LLMs do not have mental models and therefore lack real understanding of concepts and ideas
Large Language Models (LLMs), including ChatGPT, generate responses by predicting the most likely next token based on patterns learned from vast amounts of text.
They don’t form internal representations of concepts or causal relationships as humans do, and therefore cannot possess real understanding. Without mental models, LLMs can’t simulate or manipulate concepts in the way humans can. They lack the capacity for grounded reasoning, so their “understanding” is often times superficial and purely statistical in nature.
This means that they often fail at seemingly simple tasks like multiplication with multiple digits, as the training set of written multiplications is sparse and so it does not „know“ how to multiply. Another example is the now famous "How many 'r's are in the word 'Strawberry'?" question, where most models fail at answering it correctly.
Ambiguity of language
This lack of mental models is exasperated by the limitations and issues of interpretation of natural language. Words can be interpreted differently and so using natural language as a definitive source as well as result format is inherently flawed. A person then might ask a question to ensure they understood the context and semantic meaning correctly, while a LLM might just output an answer, which misses the point by misunderstanding the true meaning.

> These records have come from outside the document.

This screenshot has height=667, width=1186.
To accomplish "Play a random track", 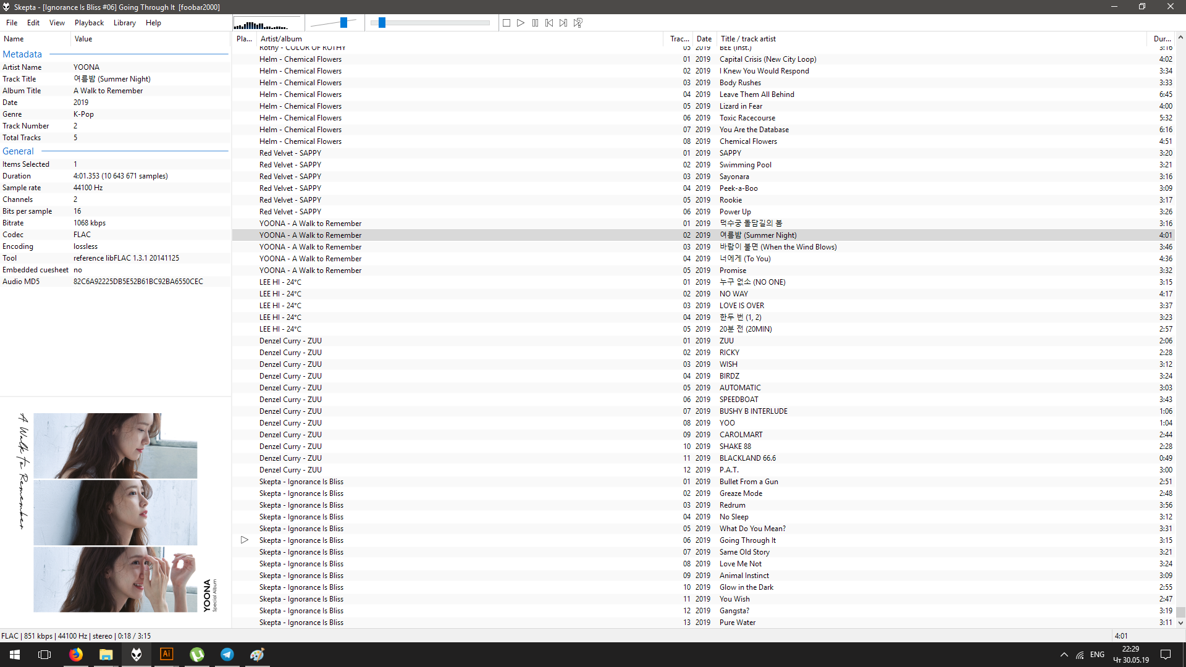I will 578,23.
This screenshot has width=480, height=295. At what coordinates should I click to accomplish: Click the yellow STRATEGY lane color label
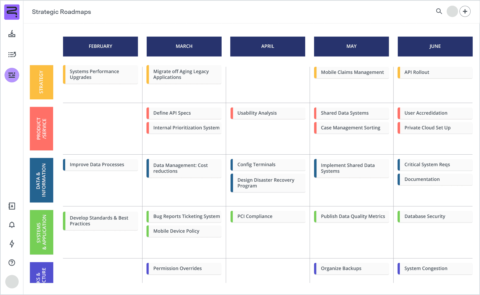click(41, 82)
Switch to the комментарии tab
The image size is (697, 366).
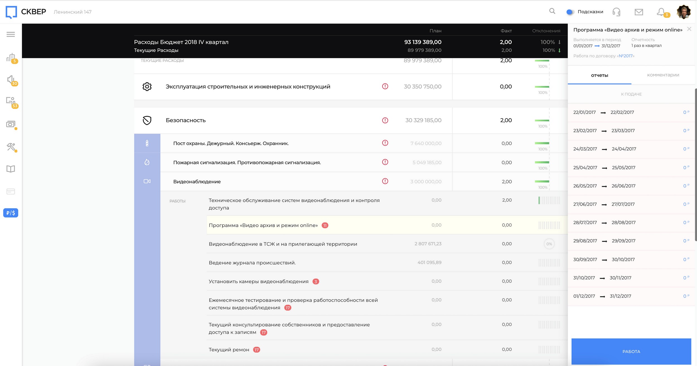pos(663,75)
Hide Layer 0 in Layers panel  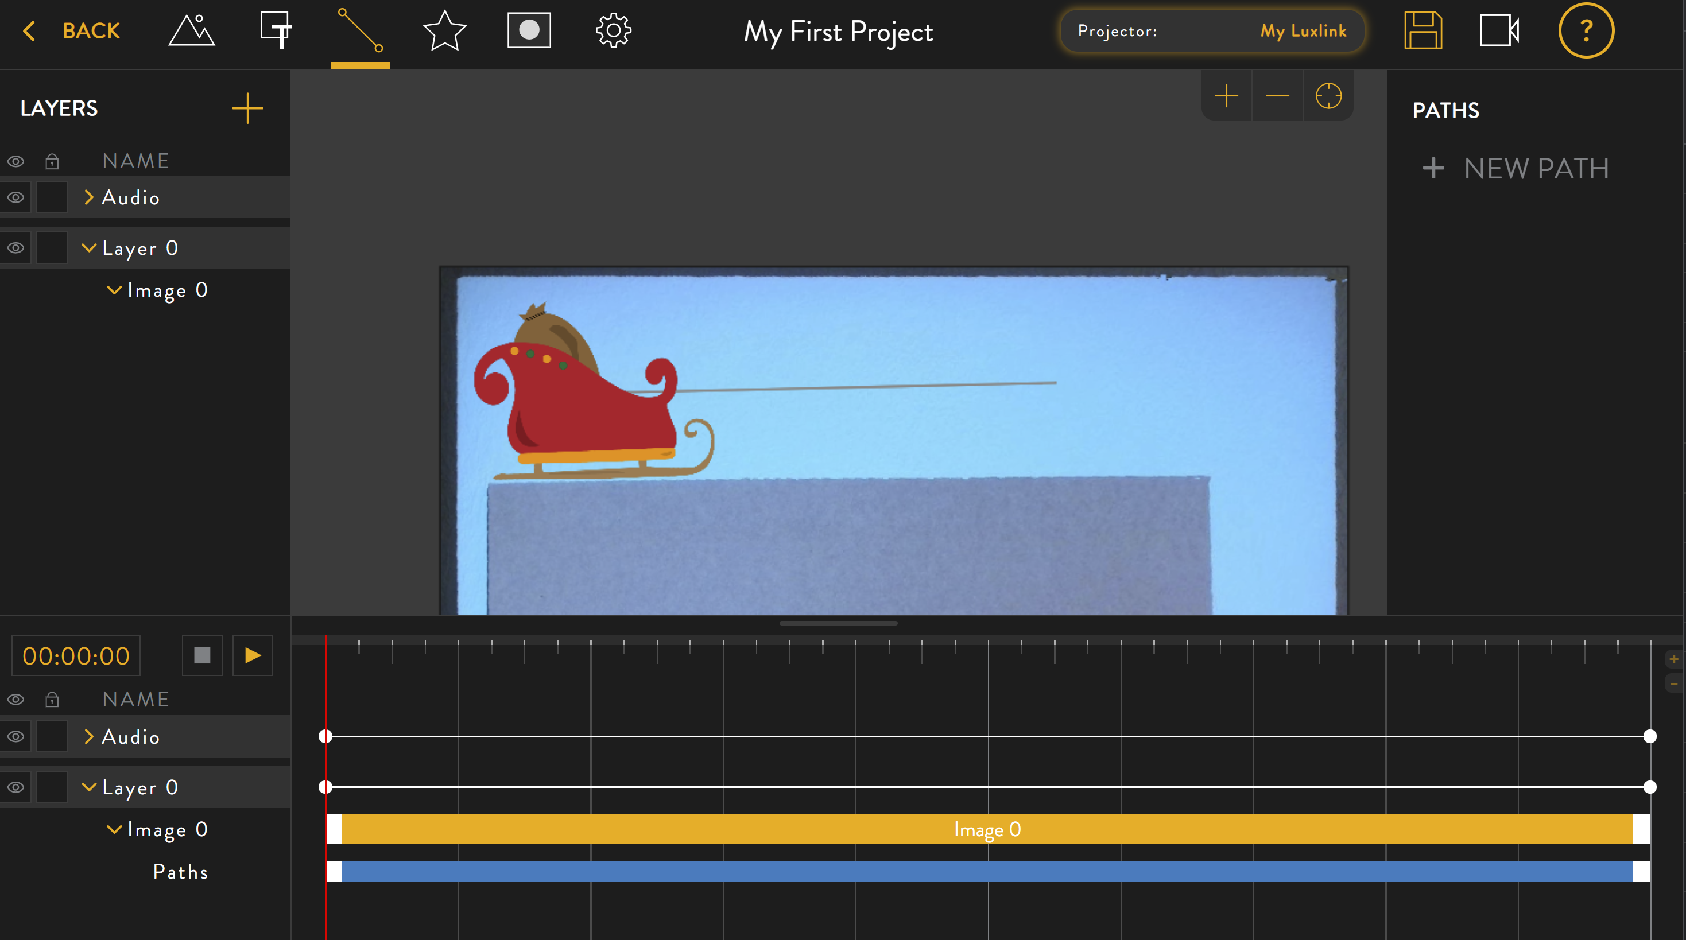(x=16, y=248)
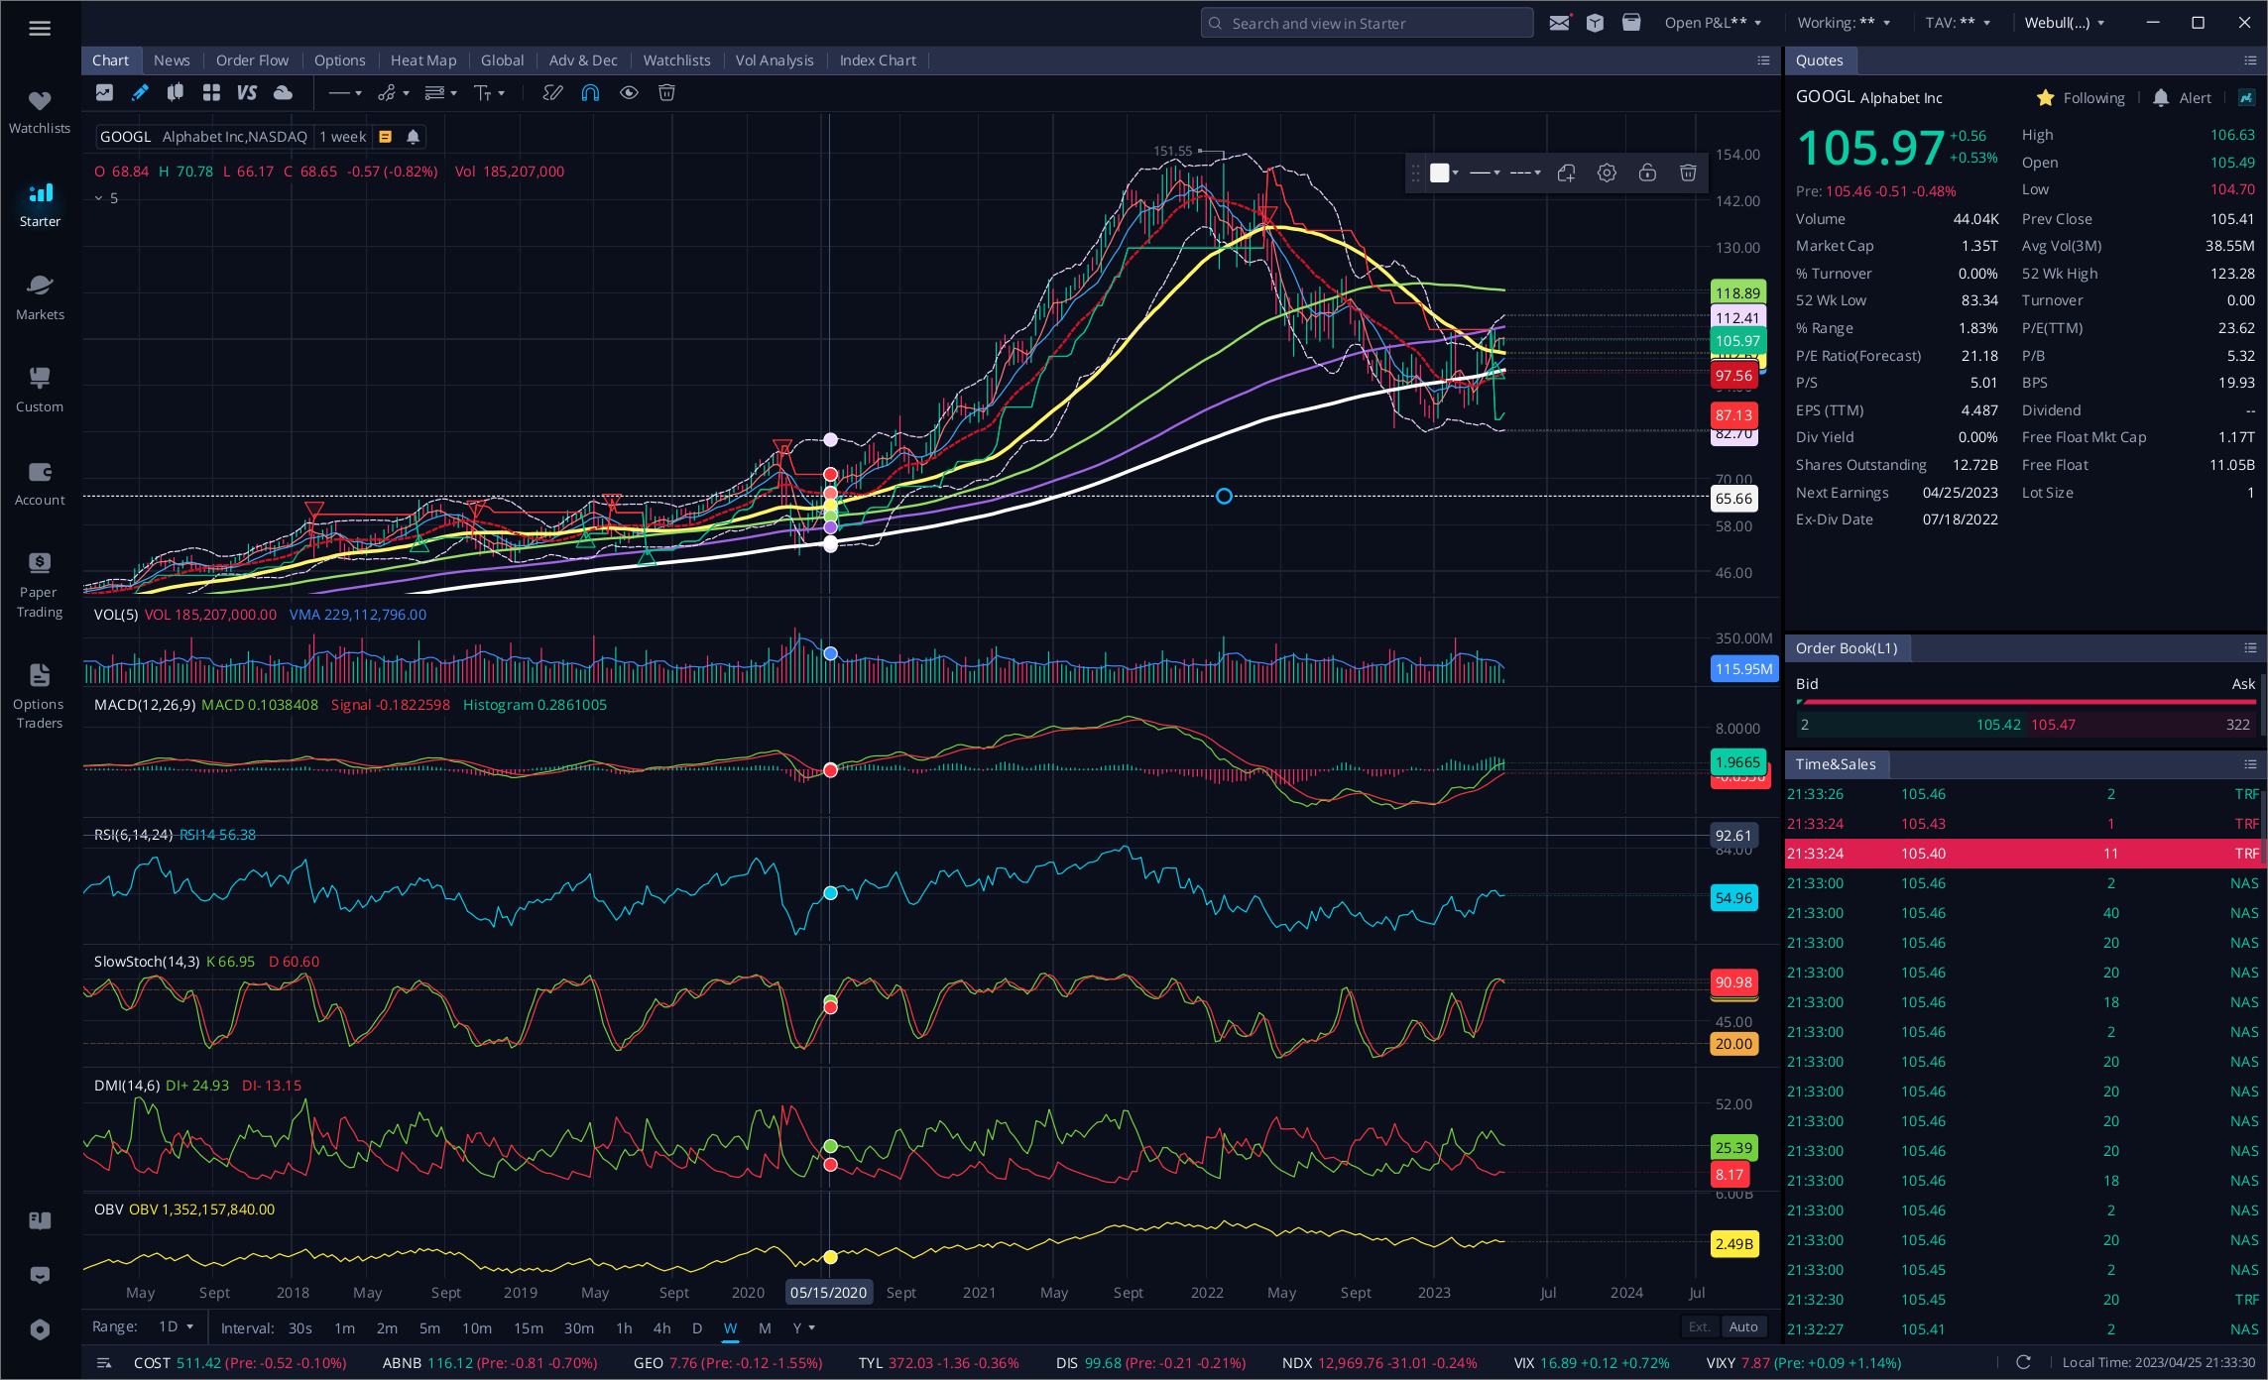The width and height of the screenshot is (2268, 1380).
Task: Click the cloud sync icon
Action: [x=284, y=93]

Reasoning models try to solve this issue
Reasoning models are using chain-of-though-thinking and internal reasoning to combat their lack of real understanding. They might also invoke other tools (e.g. python for math or data analysis) to answer questions, that the LLM itself can not answer. This does not bring „true“ understanding but improves it.
Agents as the next evolution
Autonomous agents build on reasoning models by introducing the ability to plan, remember intermediate results, and work iteratively toward complex goals.
In my opinion agents (as well as reasoning models) can solve the issue of lacking real understanding for the most part by using external tools or other methods. It might well be, that future iterations also gain better long-term planning capabilities, which they are currently lacking.